Excerpt Block Start

Possible alternatives to NS Strong that might actually speak to the present moment: NS Unbowed or NS Rebounding. They avoid the miltaristic conotations some see in strong, and the perhaps patronising implications some see in references to resiliance.
We are a society of Slogans. Like it or not.
Our slogans need to be better than theirs.
Slogans are contagious for a reason and their root purpose doesn’t die off like autumn leaves or because commercialization kicks in. Hearts and flags in windows and roadside represent to me grief and solidarity in that grief for those lost in April’s horrific mass killing. Like roadside crosses, these symbols of lives lost remind me every day how precious and precarious life is. The “Strong” message of course becomes a commercial sales product and that’s where it dilutes into gimmick. Any Nova Scotia Strong product should contribute to the families of the murdered and their efforts to obtain truth over cover-up. Regarding all society slogans, let’s face facts. They aren’t going anywhere but up because they encompass society with communal thoughts, give all of everyone a simple reaction to something that is deeply disturbing to which our voices otherwise are internalized and choked off.
Oh heaven forbid we promote strength instead of the constant theme of victimhood.
Militaristic, bombastic, male centric, able-ist — that connotes NS Strong to me. As a campaigner for disabled activist and writer JEN POWLEY who now seeks a seat on HRM Council for District 7 the able-is inherent in “NS Strong” is a turn off.
When I see Nova Scotia Strong my partisan mind recalls the slogan on the Liberal campaign bus in 2017 – “Building on a STRONGER Nova Scotia”, accompanied by a picture of Stephen McNeil.
Call me a heretic, but after the 1st week or so, as the absolutely appalling details of NSRCMP incompetence, willful or otherwise, surfaced – this slogan lost all of its goodwill with me.
When I think of the dreadful state of our province (I’m restraining self from listing the many many ways) I can’t help but think “Nova Scotia Weak.”

Excerpt Block End
Information provided Block Start

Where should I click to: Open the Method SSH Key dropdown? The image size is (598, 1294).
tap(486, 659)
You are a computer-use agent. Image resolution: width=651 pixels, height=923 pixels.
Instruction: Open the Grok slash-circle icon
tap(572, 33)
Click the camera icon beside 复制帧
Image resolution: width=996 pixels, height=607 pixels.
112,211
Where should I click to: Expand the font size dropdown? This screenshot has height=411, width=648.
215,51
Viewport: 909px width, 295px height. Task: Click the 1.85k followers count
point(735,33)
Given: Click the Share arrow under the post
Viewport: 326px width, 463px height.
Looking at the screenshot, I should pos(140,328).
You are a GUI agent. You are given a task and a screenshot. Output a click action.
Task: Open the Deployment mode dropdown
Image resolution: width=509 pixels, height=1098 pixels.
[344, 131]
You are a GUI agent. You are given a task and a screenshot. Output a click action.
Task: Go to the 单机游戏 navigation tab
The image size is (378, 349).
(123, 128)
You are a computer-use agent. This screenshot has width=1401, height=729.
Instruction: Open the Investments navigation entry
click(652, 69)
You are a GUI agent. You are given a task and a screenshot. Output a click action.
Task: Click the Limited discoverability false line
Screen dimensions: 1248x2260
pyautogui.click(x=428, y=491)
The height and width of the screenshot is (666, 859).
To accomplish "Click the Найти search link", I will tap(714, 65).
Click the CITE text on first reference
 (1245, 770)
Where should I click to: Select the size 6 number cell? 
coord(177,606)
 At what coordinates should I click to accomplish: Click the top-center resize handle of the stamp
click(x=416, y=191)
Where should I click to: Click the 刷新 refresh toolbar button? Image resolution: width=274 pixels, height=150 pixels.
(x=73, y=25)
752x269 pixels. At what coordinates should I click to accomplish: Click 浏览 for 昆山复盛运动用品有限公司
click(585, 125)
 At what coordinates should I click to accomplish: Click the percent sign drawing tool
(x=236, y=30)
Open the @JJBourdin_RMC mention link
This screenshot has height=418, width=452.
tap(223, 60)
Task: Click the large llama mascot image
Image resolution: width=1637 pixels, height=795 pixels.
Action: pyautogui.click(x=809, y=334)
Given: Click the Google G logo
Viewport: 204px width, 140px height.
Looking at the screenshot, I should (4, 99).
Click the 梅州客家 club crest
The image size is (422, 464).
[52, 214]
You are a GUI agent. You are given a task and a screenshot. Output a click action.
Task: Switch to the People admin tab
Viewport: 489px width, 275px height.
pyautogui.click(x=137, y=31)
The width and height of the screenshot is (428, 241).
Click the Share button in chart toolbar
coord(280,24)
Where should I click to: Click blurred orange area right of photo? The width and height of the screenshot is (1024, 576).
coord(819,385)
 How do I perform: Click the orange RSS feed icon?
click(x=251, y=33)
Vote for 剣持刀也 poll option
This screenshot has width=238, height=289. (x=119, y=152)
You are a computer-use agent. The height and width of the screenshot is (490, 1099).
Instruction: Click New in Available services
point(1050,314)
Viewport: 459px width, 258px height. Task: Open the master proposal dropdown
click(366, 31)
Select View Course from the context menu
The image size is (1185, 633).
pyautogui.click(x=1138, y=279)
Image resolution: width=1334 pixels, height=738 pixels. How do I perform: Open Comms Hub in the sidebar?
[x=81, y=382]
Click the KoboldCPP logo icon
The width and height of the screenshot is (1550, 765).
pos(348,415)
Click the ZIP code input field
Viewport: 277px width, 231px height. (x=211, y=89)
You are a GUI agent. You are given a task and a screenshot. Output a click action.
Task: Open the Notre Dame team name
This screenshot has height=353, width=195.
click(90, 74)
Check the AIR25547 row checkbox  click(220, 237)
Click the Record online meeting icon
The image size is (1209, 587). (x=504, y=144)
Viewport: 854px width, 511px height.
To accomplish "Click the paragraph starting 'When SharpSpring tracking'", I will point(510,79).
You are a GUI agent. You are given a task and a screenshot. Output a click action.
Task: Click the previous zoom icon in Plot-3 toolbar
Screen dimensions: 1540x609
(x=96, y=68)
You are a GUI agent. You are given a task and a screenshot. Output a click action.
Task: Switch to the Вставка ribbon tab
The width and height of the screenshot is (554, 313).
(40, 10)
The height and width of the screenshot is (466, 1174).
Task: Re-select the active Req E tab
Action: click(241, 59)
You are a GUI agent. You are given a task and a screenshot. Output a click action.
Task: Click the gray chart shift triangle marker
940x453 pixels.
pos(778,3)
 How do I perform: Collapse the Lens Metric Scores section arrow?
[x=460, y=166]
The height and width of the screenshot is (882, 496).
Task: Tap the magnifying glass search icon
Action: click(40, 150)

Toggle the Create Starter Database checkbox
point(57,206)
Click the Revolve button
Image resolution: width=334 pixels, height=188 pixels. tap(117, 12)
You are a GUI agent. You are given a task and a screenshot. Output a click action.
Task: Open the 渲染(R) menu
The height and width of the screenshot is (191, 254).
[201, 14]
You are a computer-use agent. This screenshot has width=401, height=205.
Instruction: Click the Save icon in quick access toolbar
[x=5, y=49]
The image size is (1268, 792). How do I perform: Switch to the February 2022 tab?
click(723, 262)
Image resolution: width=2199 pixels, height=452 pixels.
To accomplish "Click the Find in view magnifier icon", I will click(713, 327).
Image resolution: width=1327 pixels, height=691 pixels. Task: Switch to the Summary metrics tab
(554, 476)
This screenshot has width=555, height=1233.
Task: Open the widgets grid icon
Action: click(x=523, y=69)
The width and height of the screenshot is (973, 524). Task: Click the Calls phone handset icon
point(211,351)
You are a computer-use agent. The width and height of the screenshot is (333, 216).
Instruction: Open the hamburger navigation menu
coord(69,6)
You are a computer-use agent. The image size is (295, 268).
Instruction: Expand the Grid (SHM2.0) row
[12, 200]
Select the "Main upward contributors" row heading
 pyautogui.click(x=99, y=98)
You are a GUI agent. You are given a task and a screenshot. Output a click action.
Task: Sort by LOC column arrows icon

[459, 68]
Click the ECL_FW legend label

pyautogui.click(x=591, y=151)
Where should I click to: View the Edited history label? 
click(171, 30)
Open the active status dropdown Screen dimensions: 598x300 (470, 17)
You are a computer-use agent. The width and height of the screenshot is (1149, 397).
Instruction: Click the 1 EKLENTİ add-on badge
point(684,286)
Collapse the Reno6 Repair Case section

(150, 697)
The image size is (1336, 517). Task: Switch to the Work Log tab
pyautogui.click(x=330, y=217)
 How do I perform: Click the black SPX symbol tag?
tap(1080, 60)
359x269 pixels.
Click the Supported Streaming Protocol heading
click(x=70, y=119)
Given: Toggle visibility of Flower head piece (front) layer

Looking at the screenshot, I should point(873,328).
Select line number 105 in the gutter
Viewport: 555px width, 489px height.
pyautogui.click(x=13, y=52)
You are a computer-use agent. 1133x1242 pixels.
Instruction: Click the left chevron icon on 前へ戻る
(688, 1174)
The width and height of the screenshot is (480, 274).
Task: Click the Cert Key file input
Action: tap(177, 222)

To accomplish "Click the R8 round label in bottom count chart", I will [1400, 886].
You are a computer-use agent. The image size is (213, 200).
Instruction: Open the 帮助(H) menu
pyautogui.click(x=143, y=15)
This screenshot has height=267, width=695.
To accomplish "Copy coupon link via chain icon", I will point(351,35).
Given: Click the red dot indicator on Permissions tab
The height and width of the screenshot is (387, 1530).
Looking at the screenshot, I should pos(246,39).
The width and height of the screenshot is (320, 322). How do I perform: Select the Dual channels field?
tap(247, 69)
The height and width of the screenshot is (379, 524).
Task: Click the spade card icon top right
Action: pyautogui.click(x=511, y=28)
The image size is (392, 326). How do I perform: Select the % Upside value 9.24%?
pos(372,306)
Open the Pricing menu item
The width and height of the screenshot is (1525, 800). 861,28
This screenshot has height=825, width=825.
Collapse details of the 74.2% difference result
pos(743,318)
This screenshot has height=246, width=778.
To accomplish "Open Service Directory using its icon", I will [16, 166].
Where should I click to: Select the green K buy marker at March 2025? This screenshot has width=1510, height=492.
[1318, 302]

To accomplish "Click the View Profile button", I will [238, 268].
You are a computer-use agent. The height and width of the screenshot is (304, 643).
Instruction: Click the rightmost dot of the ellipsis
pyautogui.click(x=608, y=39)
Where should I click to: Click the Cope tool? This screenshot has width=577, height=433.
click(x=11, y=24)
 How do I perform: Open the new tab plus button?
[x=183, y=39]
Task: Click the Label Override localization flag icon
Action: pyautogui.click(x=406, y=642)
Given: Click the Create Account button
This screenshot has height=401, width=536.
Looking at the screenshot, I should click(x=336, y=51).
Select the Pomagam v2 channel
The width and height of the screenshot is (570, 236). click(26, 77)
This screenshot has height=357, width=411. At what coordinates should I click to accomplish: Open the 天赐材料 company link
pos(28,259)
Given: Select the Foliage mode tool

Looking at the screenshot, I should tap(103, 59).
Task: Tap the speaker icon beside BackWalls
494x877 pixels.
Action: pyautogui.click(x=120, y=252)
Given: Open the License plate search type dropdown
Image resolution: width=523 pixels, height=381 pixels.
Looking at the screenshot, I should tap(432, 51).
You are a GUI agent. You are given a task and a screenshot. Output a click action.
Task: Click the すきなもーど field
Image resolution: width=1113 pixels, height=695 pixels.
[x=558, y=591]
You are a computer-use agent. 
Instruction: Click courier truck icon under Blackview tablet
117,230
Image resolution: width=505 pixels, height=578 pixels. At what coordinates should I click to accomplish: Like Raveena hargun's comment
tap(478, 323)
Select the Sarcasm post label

Information provided Block End

# Assigned task 1
Do the following statements agree with the comments on the NS Strong slogan? Answer yes or no for each, and quote the words of the comments that decide it.
(a) One commenter offers "NS Unbowed" as an alternative to NS Strong.
(b) One commenter says any Nova Scotia Strong product should contribute to the families of the murdered.
(c) The 2017 Liberal campaign bus carried a picture of Jen Powley.
# Assigned task 2
Summarize the comments on the NS Strong slogan in two sentences.
# Assigned task 3
Rewrite the part of the comments on the NS Strong slogan from "When I see Nova" up to and including "of Stephen McNeil.", replacing "partisan" with "political".

# Problem solution 1
(a) Yes: "Possible alternatives to NS Strong that might actually speak to the present moment: NS Unbowed or NS Rebounding."
(b) Yes: "Any Nova Scotia Strong product should contribute to the families of the murdered and their efforts to obtain truth over cover-up."
(c) No: "accompanied by a picture of Stephen McNeil."

# Problem solution 2
Commenters disagree about "NS Strong": some propose alternatives or find it militaristic and able-ist, while another welcomes promoting strength over victimhood. One sees slogans as expressions of grief and solidarity that turn into gimmicks when commercialized, and others say the slogan lost its goodwill amid NSRCMP incompetence or recalls a 2017 Liberal campaign slogan.

# Problem solution 3
When I see Nova Scotia Strong my political mind recalls the slogan on the Liberal campaign bus in 2017 – “Building on a STRONGER Nova Scotia”, accompanied by a picture of Stephen McNeil.